There was more: Everybody was painfully aware of the increasing pace of his repetitions. It used to be inside of 30 minutes he'd repeat, word-for-word and expression-for-expression, the same three stories — now it was within 10 minutes. Indeed, many of his tweets were the product of his repetitions — he just couldn't stop saying something.Wolff concludes:
As the first year wound down, Trump finally got a bill to sign. The tax bill, his singular accomplishment, was, arguably, quite a reversal of his populist promises, and confirmation of what Mitch McConnell had seen early on as the silver Trump lining: "He'll sign anything we put in front of him." With new bravado, he was encouraging partisans like Fox News to pursue an anti-Mueller campaign on his behalf. Insiders believed that the only thing saving Mueller from being fired, and the government of the United States from unfathomable implosion, is Trump's inability to grasp how much Mueller had on him and his family.

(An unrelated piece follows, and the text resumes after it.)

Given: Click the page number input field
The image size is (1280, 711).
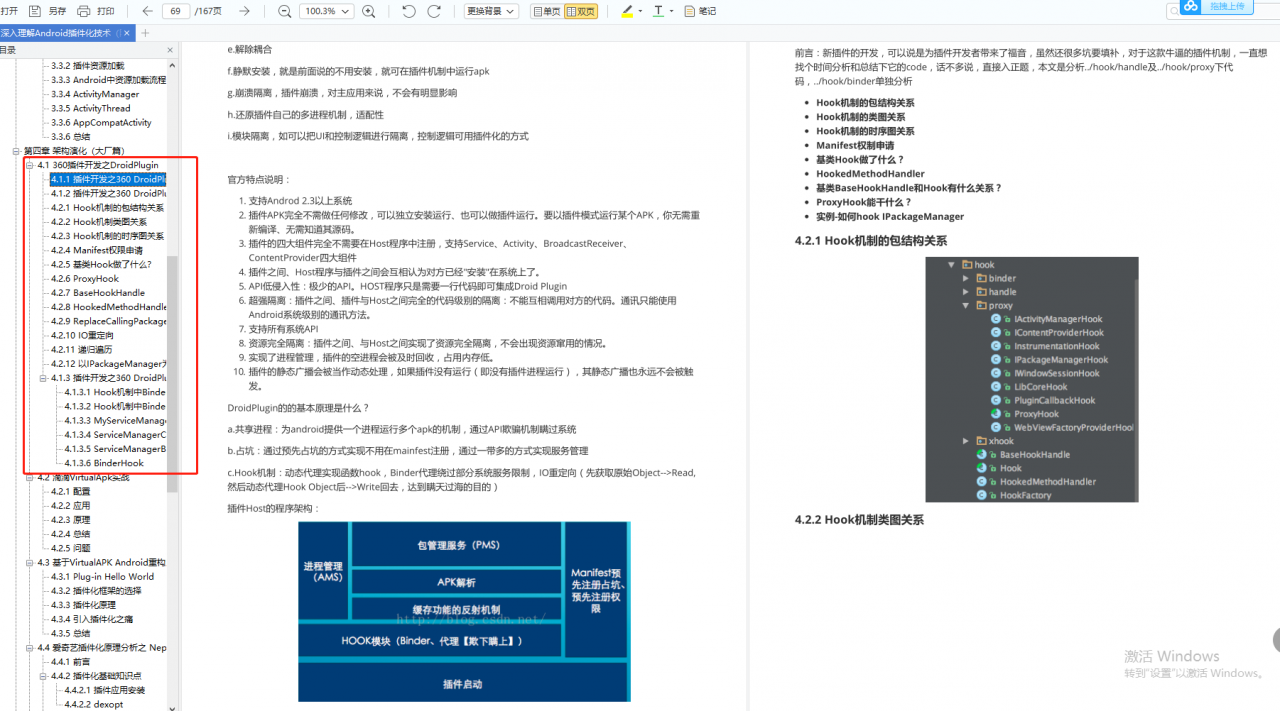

Steve Bannon was openly handicapping a 33.3 percent chance of impeachment, a 33.3 percent chance of resignation in the shadow of the 25th amendment and a 33.3 percent chance that he might limp to the finish line on the strength of liberal arrogance and weakness.
Donald Trump's small staff of factotums, advisors and family began, on Jan. 20, 2017, an experience that none of them, by any right or logic, thought they would — or, in many cases, should — have, being part of a Trump presidency. Hoping for the best, with their personal futures as well as the country's future depending on it, my indelible impression of talking to them and observing them through much of the first year of his presidency, is that they all — 100 percent — came to believe he was incapable of functioning in his job.
At Mar-a-Lago, just before the new year, a heavily made-up Trump failed to recognize a succession of old friends.
Happy first anniversary of the Trump administration.